Merci à Pierre Pascallon pour l’organisation de ce colloque et de donner la parole à des organismes indépendants comme le nôtre, issu de la société civile, car le débat sur les armes nucléaires est trop souvent confisqué alors qu’il nous concerne tous !
Car même si pour la première fois, un président de la République — François Hollande lors de son intervention sur France 2, le 28 mars 2013 face à David Pujadas, a reconnu « qu’il y a un certain nombre de nos concitoyens qui y sont hostiles », il s’est empressé de rajouter : « Moi, je leur dis : c’est notre garantie, c’est notre protection ultime… » avant d’annoncer sa « sanctuarisation » : la dissuasion, « il faut la conserver et même la moderniser »… Une manière de clore le débat avant qu’il ne s’ouvre ! Comme si le débat lui-même n’était pas envisageable ! L’arme nucléaire un sujet tabou ?
Pour préciser d’où je parle : l’Observatoire des armements est un Centre d’expertise indépendant que nous avons créé en 1984 à Lyon, pour contribuer à développer au sein de la société française un débat sur la place et le rôle de l’outil militaire dans la société.

== == ==

Problèmes et exercices:
1 - Selon le texte sur le débat relatif aux armes nucléaires, pourquoi importe-t-il de donner la parole à des organismes indépendants issus de la société civile ? Répondez en une à trois phrases.
2 - Rédigez la suite du texte sur le débat relatif aux armes nucléaires, à partir de sa dernière phrase.

Extrait des données:

== == ==

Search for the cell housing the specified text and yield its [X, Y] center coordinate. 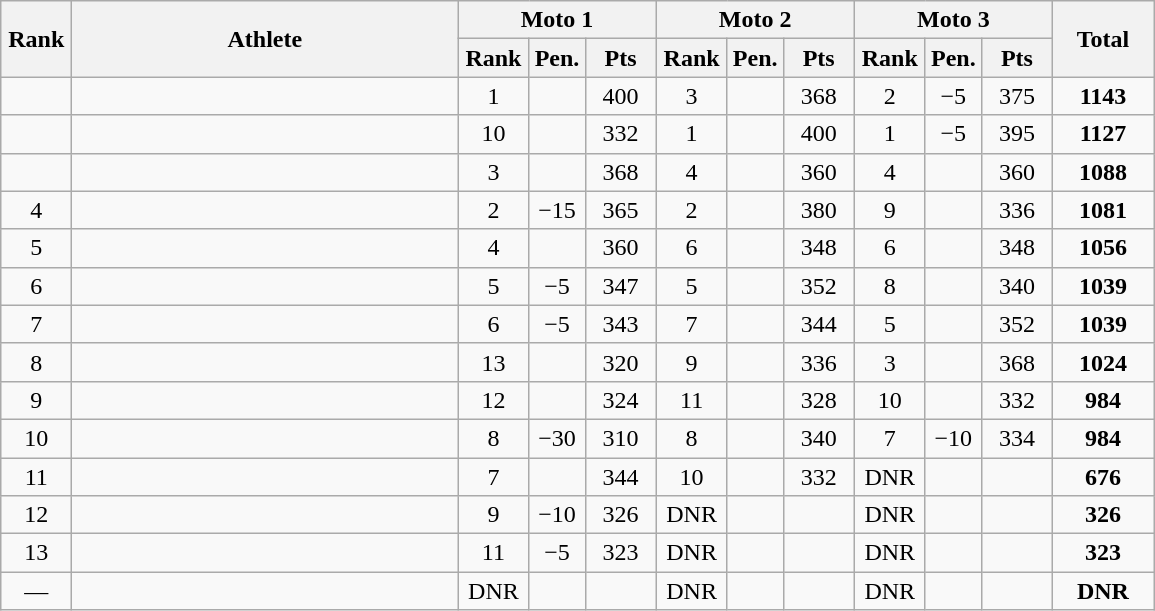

== == ==

Réponses:
1 - Le débat sur les armes nucléaires est trop souvent confisqué, alors qu'il concerne tout le monde. La parole accordée à ces organismes permet donc de l'ouvrir à la société civile.

2 -
Depuis trente ans que l’Observatoire des armements existe, nous avons eu notamment un rôle de lanceur d’alerte au sujet des essais nucléaires et de leurs conséquences pour la population d’Algérie et de Polynésie française, pour les travailleurs et employés civils et militaires qui ont participé aux 210 explosions nucléaires que la France a effectué…
L’arme nucléaire n’est pas un facteur de sécurité comme l’assène régulièrement nos dirigeants politiques, mais bien au contraire un obstacle à la paix. En effet, les armes nucléaires sont les instruments de destruction massive les plus dévastateurs, les plus inhumains et aveugles que l’homme ait jamais créées…
La question du risque posé par l’arme nucléaire est absente des débats politiques. Où quand elle est abordée, c’est uniquement sous l’angle du risque né de la prolifération, c’est-à-dire de la volonté d’autres États comme l’Iran, la Corée du Nord, d’accéder à l’arme nucléaire et du risque de contagion que cela peut entraîner…
Or, la contradiction est totale si l’argument de la sécurité est mis en avant : quel pays ne voudrait pas assurer sa « sécurité » ? Si la France a besoin de l’arme nucléaire pour sa sécurité — alors qu’elle est une puissance militaire conventionnelle reconnue —, comment convaincre les autres pays de ne pas vouloir l’arme nucléaire ?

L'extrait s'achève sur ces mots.